Digital Foundry vs. E3: Microsoft • Page 3

A technical look at yesterday's games and announcements.

Kudo Tsunoda went on to talk about precision tracking of the fingers being able to accommodate concepts such as pulling a trigger on a virtual gun, but there was little evidence of this even in the finger-tracking demo, which essentially turned the painting on and off through recognition of the shape of the hand as opposed to high resolution mapping of the fingers themselves.

The overall Kinect showing was highly prolific across a large range of game and Kinect Labs was a stroke of genius, but it was really difficult to accept that the hardware had a home within traditional core gaming: the interface is just too different and too divorced from the requirements of fast, responsive control in something like a shooting title, and you can't help but feel that Kinect's place is in providing new types of game best suited to the hardware, as opposed to being shoe-horned uncomfortably into existing game styles.

Returning to those core game staples, Microsoft delivered the goods in the form of a new Gears of War 3 campaign demo, a Forza trailer and two Halo reveals. Gears demonstrated that what we've seen thus far in the multiplayer beta is just a sample of the kinds of outrageous action we'll see in the campaign, with this demo concentrating on a confrontation with a lambent version of the sea boss from Gears 2. It's much bigger than its predecessor, decked out with bonus dangling tentacles on its head and spitting out smaller creatures from its newly engorged eye.

It looked very, very special - frame-rate was smooth, and while edge-aliasing was occasionally noticeable in a couple of places, it was mostly hidden by consistent lighting between surfaces. There's almost no sign of shader aliasing and texture filtering on the ground looked good too.

Turn Ten says that Forza 4's intro is entirely based on in-game captures - we can believe it. That said, only the Ferrari showcase running in the background appeared to be running at the game's signature 60Hz, suggesting the 30FPS replay spec was used for the majority of the trailer.

The Forza 4 trailer, apparently based entirely on in-game assets also looked really impressive, with the Ferrari showcase in particular being a highlight. We believe Turn Ten's claims that this was all based on actual in-game assets - the reflections on the car had a fair amount of low resolution aliasing for example, but it looked as though the Ferrari section was the only aspect of the video that was running at 60Hz. A quick look at the 1080i60 transmission from SpikeTV seems to confirm that everything else was running at a solid 30FPS, perhaps based on the replay engine spec, which in Forza 3 halved frame-rate in order to accommodate 4x multisampling anti-aliasing (MSAA) and higher LOD car models.

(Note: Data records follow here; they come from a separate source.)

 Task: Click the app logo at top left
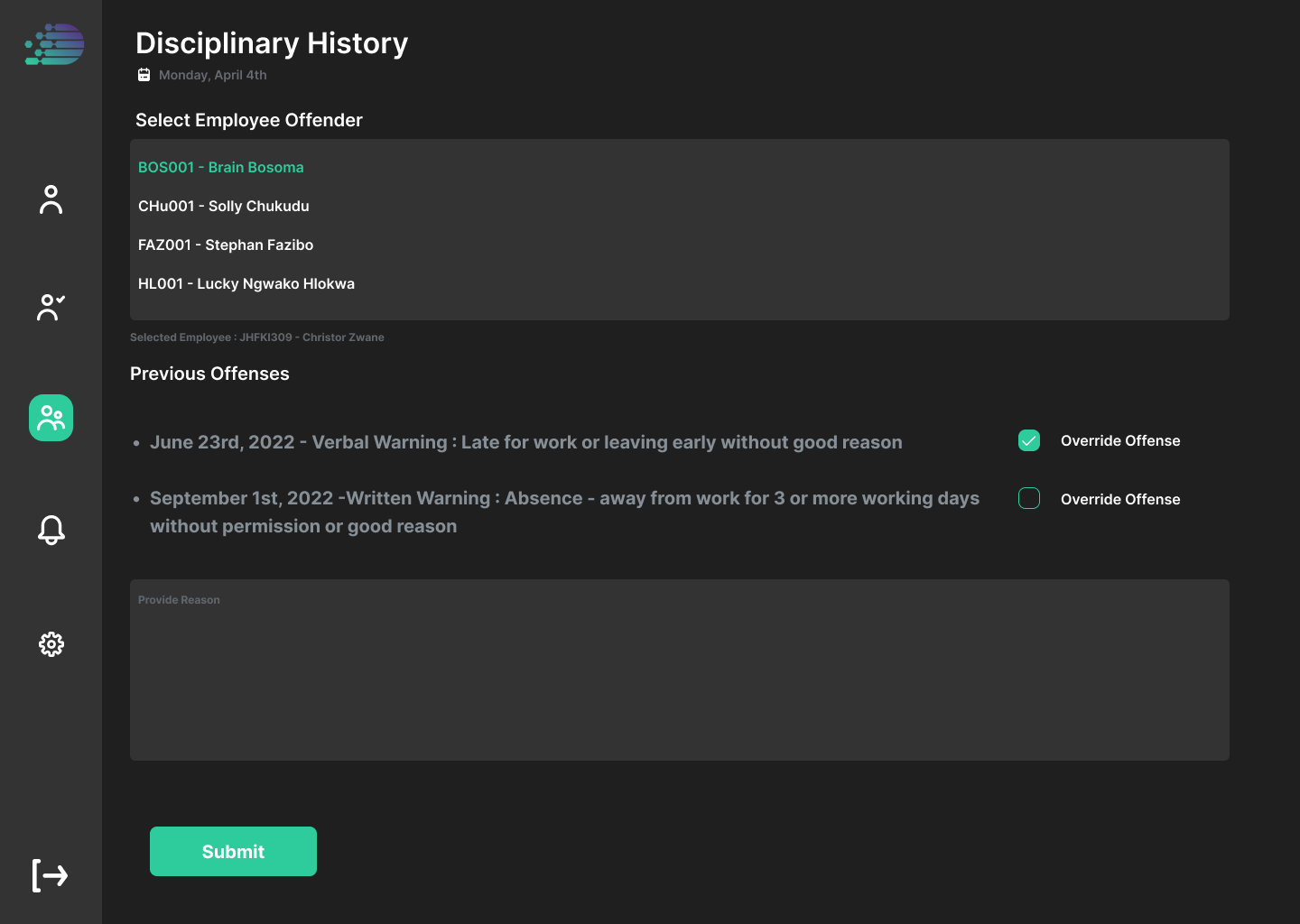coord(55,44)
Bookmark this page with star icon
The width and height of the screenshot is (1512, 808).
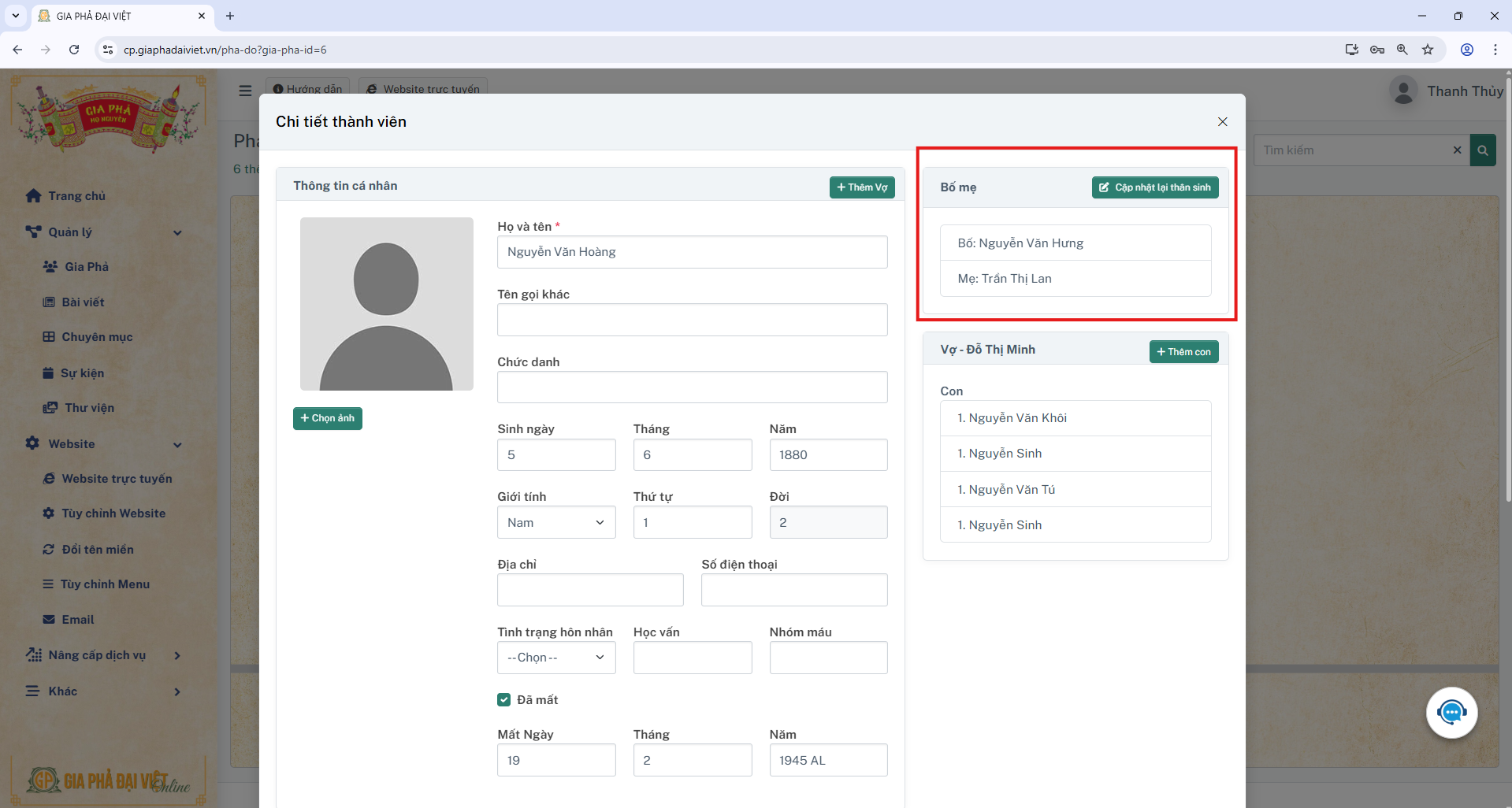point(1428,50)
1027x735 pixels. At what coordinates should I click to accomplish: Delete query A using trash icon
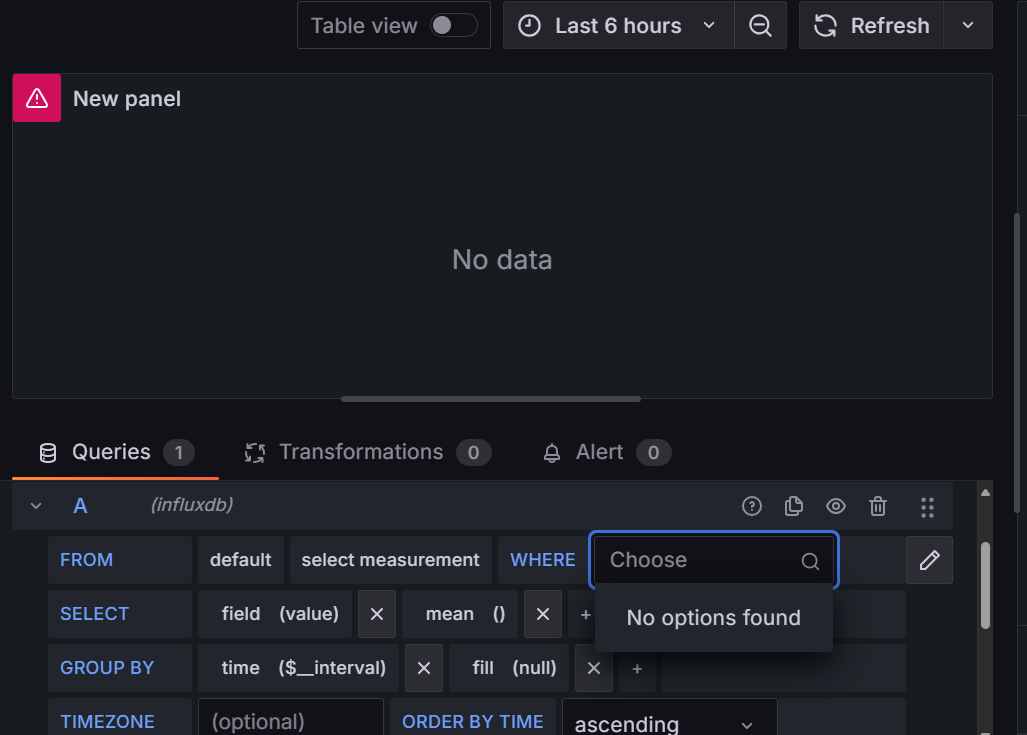point(878,506)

Little could be discerned from the HD remake of the original Halo over what was obviously apparent from the presentation the footage itself - the artwork has been redrawn from scratch, numerous details have been added, lighting looked excellent in general. According to a 343 Industries interview with Ars Technica, the original code is being used with a secondary HD engine on top, ensuring the game plays identically to the classic. This also gives you the ability to switch between "original" and HD visuals. In terms of the new artwork, the redesign of the Mark V Spartan suit: the overall look and the chest plate in particular seemed to be far less bulky than we would expect, giving a more agile appearance. ( Engine details added)

The HD remake of Halo features all-new artwork in addition to the resolution boost, and you have the option of playing with both the original and 'remastered' graphics.

The Halo 4 reveal at the end of show, seemingly CG in nature, was more of a teaser than any kind of game preview. However, we can see that the Master Chief's suit has once again been redesigned, leaner-looking than it was in Halo 3, and it appears to have new low-G thrusters attachments and there's a new pistol attachment we haven't seen before either. The notion that this would kick off a new Halo trilogy was also intriguing - will we be moving to a yearly update, with all of the games appearing on Xbox 360 or will the franchise transition across to the next-gen, as before?

Microsoft will doubtless be congratulating itself on a job well done. It kicked off with a great reveal for what will almost certainly be the biggest-selling game of the year, it showcased a range of impressive exclusives and while Kinect was a bit hit and miss, the tech has already proven to be hugely successful outside of the core market and the products on offer looked likely to continue that.

The inclusion of more media options (including YouTube) is a big deal, and the voice-powered search options via Bing were cute - though once again the response time from the system from the actual command seemed a touch prolonged.

Microsoft came to the conference as the only platform holder of the Big Three not showcasing any kind of brand new hardware, instead focusing on its inherent strengths in the core game market, emphasising its links with Call of Duty, returning some sense of momentum to Kinect and attempting to seize back some of the ground Sony has claimed for its own in providing state-of-the-art, unmissable exclusives. In just about all of these cases, the platform holder acquitted itself well.

However, the event did leave us a bit puzzled. If development studio Big Park is responsible for Kinect Sports Season Two, what's going on at Rare?